Vermont Statutes Title 3 Sec. 490
Terms Used In Vermont Statutes Title 3 Sec. 490
- Annuity: A periodic (usually annual) payment of a fixed sum of money for either the life of the recipient or for a fixed number of years. A series of payments under a contract from an insurance company, a trust company, or an individual. Annuity payments are made at regular intervals over a period of more than one full year.

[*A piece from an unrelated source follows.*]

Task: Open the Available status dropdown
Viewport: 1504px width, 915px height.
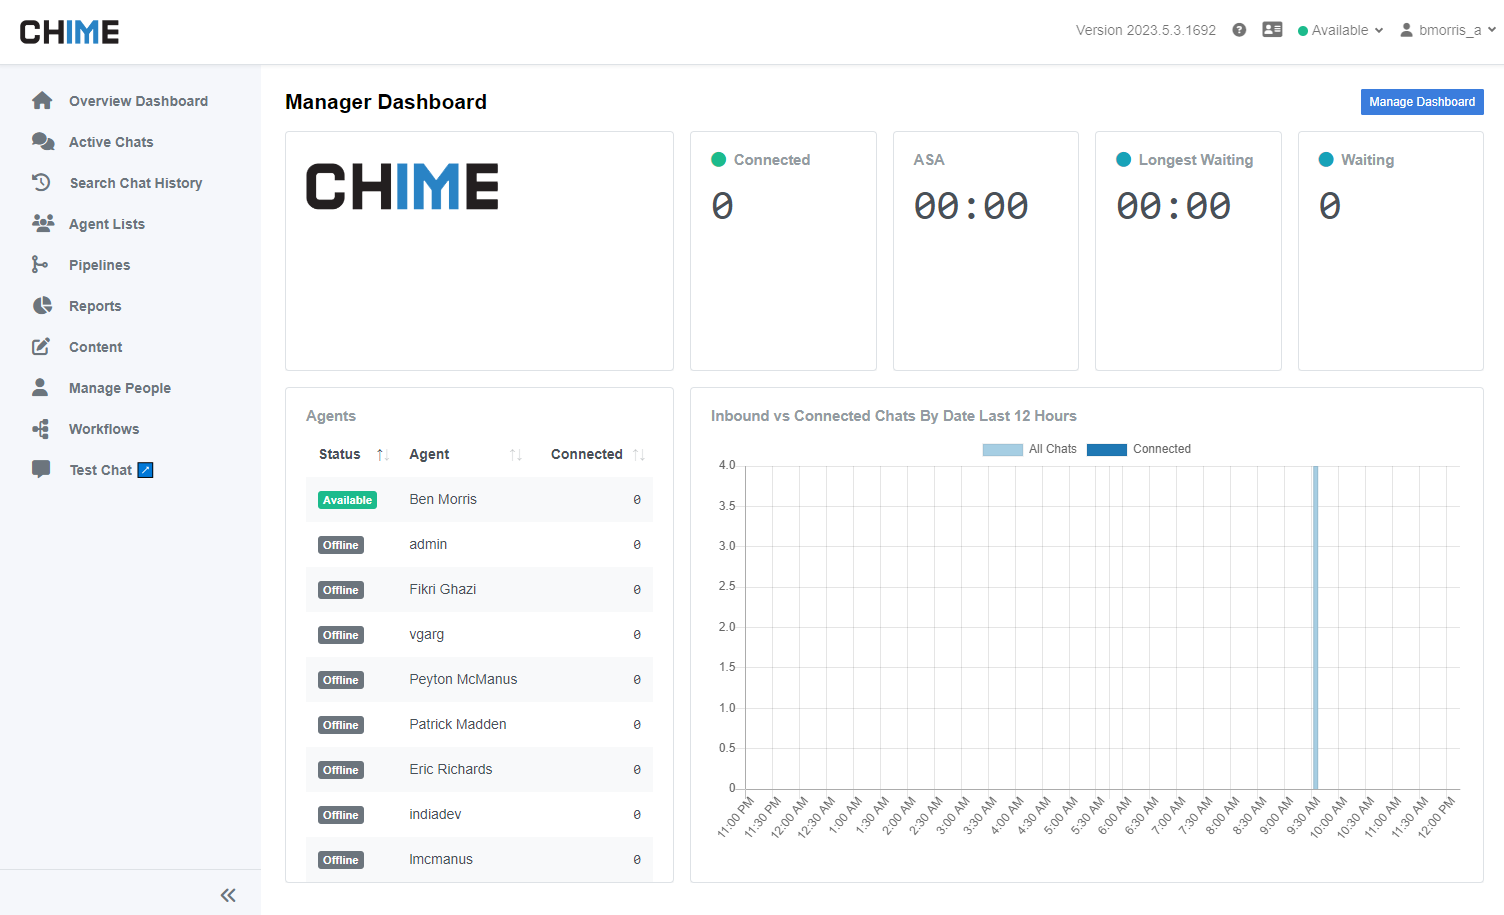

- Beneficiary: A person who is entitled to receive the benefits or proceeds of a will, trust, insurance policy, retirement plan, annuity, or other contract. Source: OCC
- Employer: shall mean any political subdivision of the State of Vermont and the Vermont National Guard as to employees thereof hired under 32 U. See
- following: when used by way of reference to a section of the law shall mean the next preceding or following section. See
- State: when applied to the different parts of the United States may apply to the District of Columbia and any territory and the Commonwealth of Puerto Rico. See
§ 490. Default; paid up deferred annuity
The agreement of any employer to contribute on account of its employees shall be irrevocable, but should any employer for any reason become financially unable to make the contributions on account of its employees as provided in this subchapter, then such employer shall be deemed to be in default. All members of the Vermont State Retirement System who were employed by such employer at the time of default shall thereupon be entitled to discontinue membership in such Retirement System and to a refund of their previous contributions upon demand made within 90 days thereafter. As of a date 90 days following the date of such default, the actuary of the Vermont State Retirement System shall determine by actuarial valuation the amount of the reserve held on account of each remaining active member and beneficiary of such employer and shall credit to each such member and beneficiary the amount of the reserve so held. The reserve so credited, together with the amount of the accumulated contributions of each such active member, shall be used to provide for him or her a paid up deferred annuity beginning at age 65, and the reserve of each beneficiary shall be used in providing such part of his or her existing pension as the reserve so held will provide, which pension, together with his or her annuity, shall thereafter be payable to him or her. The rights and privileges of both active members and beneficiaries of such employer shall thereupon terminate, except as to payment of the deferred annuities so provided and the annuities and pensions, or parts thereof, provided for the beneficiaries. (Added 1971, No. 231 (Adj. Sess.), § 4.)